Problem statement
Below are the entries; output exactly the lines from the one containing "Ürün Bilgisi (497, 730)" through the final line, inclusive.

----

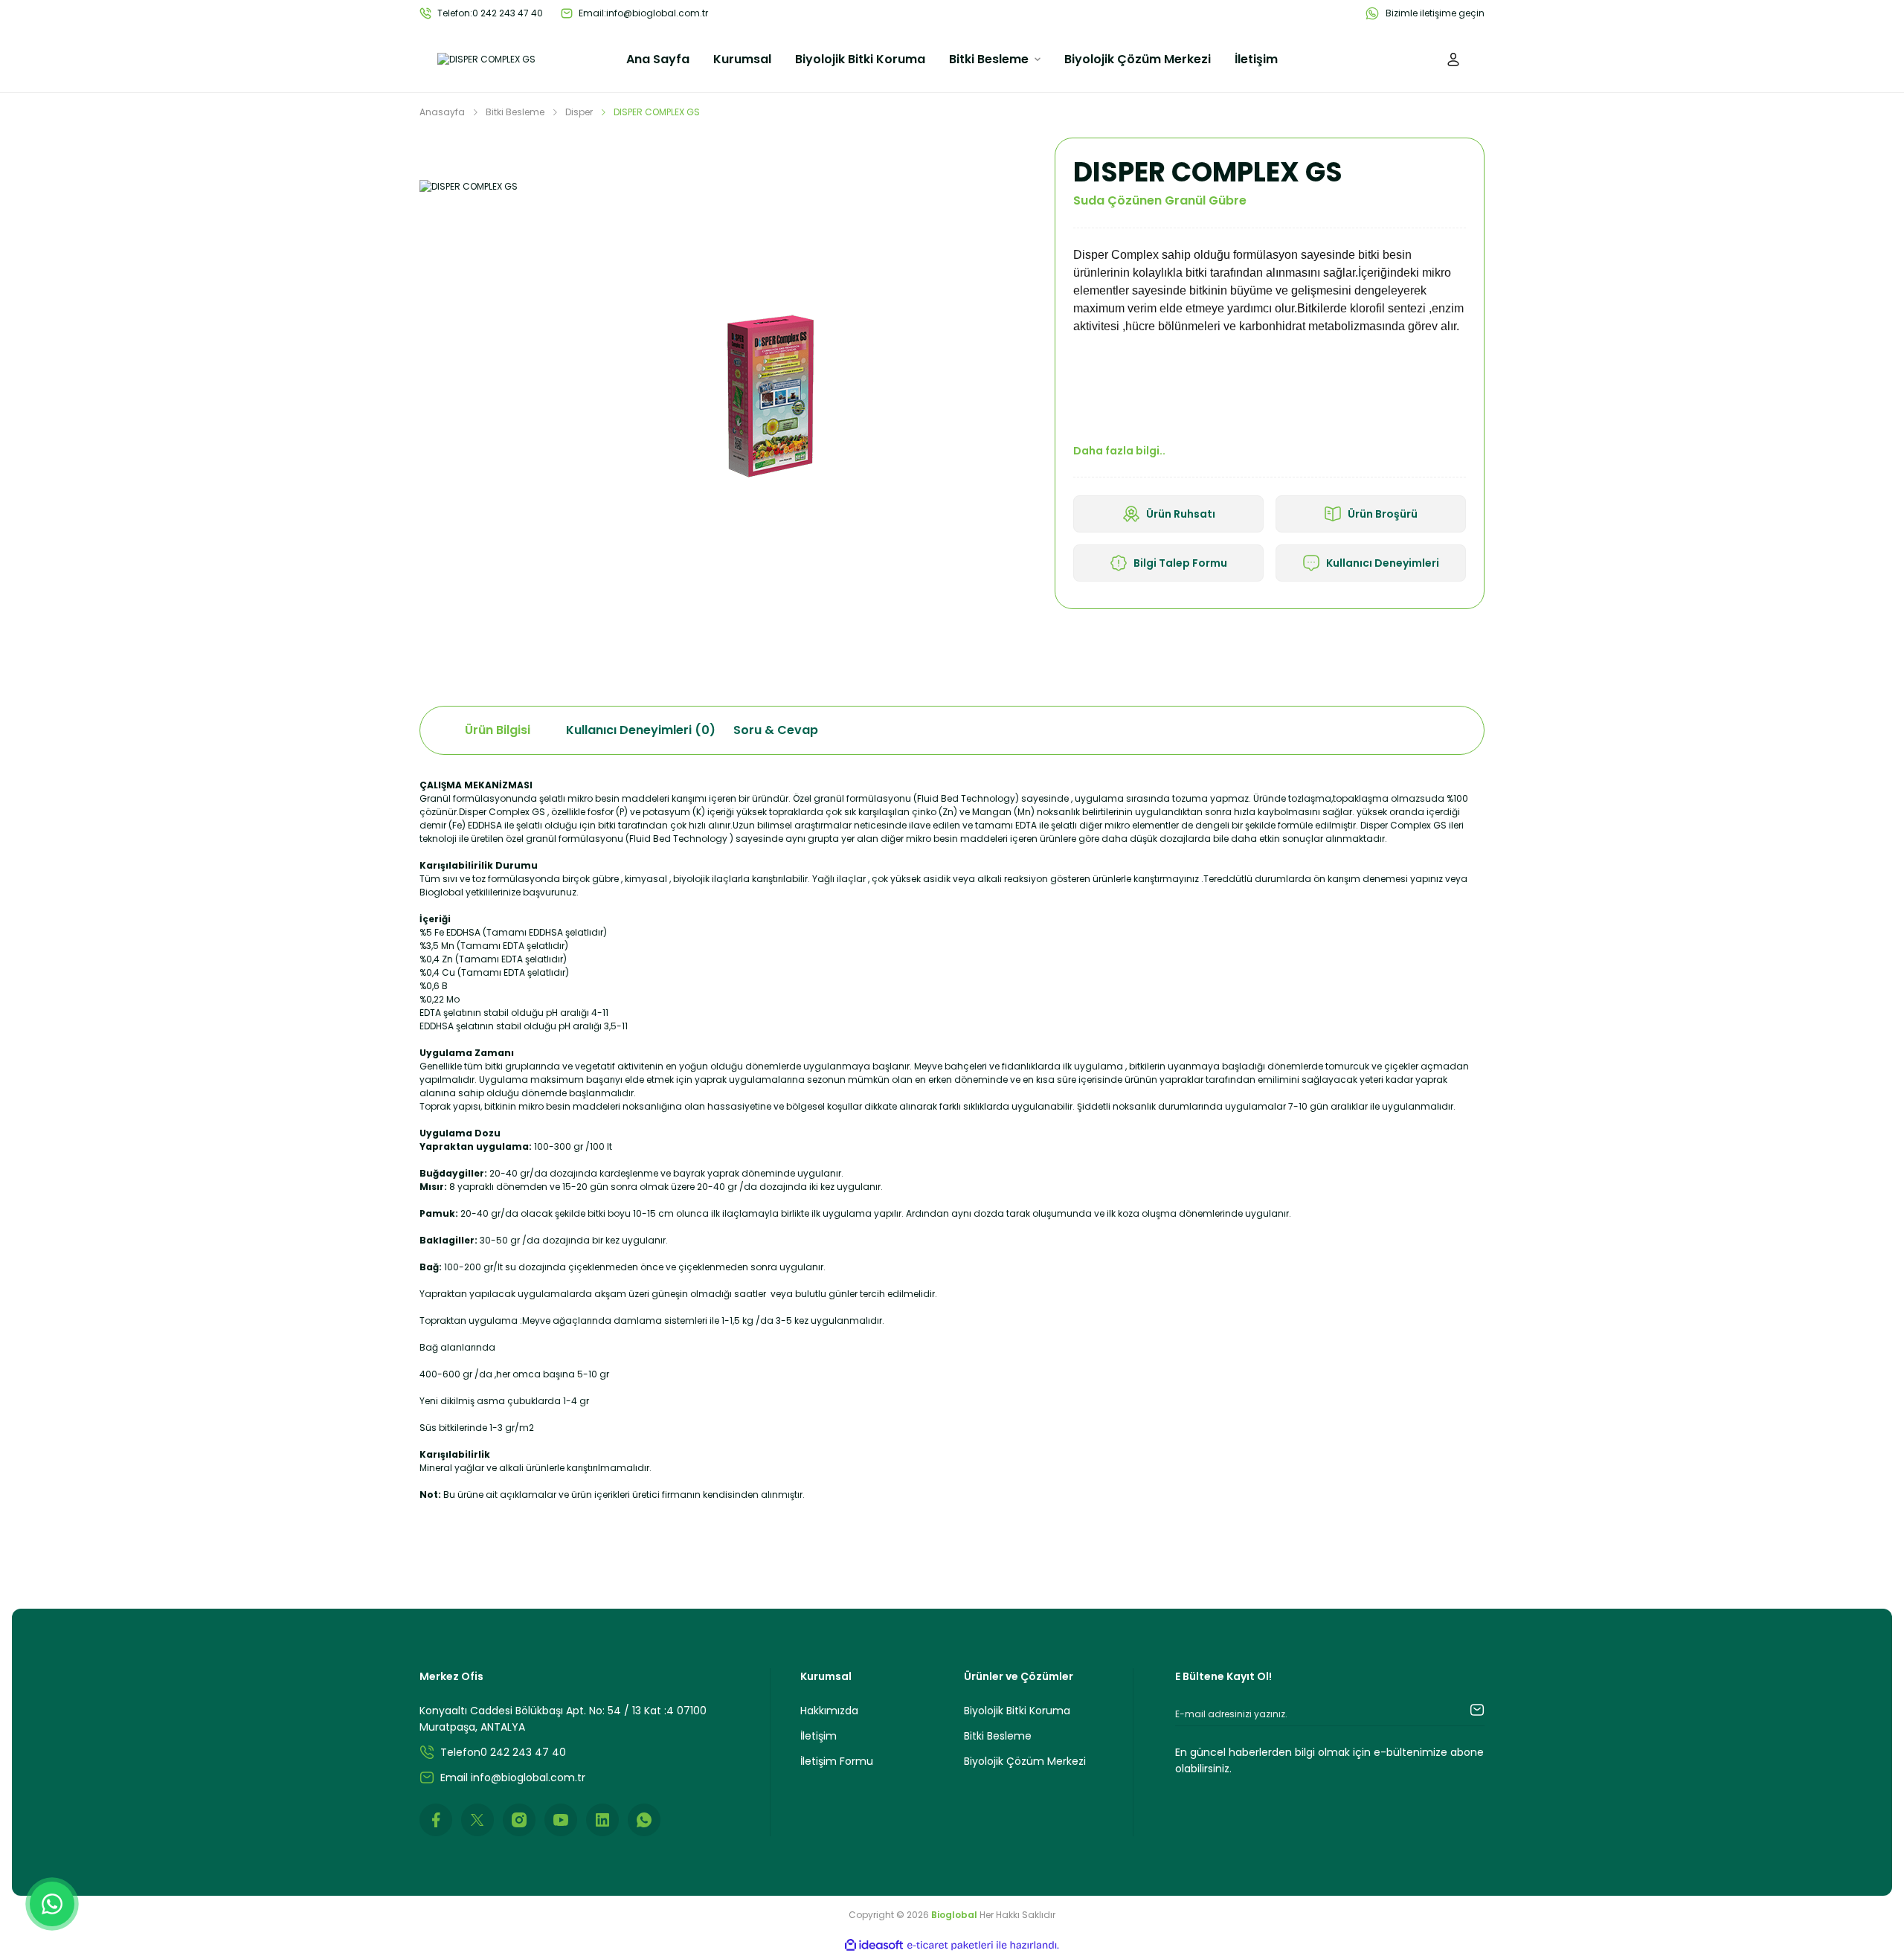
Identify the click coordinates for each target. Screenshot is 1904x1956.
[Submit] (1462, 1709)
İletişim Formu (836, 1761)
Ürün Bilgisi (497, 730)
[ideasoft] (874, 1945)
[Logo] (486, 60)
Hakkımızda (829, 1710)
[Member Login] (1453, 59)
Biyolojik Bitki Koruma (1017, 1710)
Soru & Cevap (775, 730)
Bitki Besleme (998, 1735)
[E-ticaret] (950, 1945)
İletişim (818, 1735)
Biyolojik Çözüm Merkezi (1025, 1761)
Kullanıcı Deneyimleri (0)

----

Finished exercise
Ürün Bilgisi (497, 730)
[ideasoft] (874, 1945)
[Logo] (486, 60)
Hakkımızda (829, 1710)
[Member Login] (1453, 59)
Biyolojik Bitki Koruma (1017, 1710)
Soru & Cevap (775, 730)
Bitki Besleme (998, 1735)
[E-ticaret] (950, 1945)
İletişim (818, 1735)
Biyolojik Çözüm Merkezi (1025, 1761)
Kullanıcı Deneyimleri (0)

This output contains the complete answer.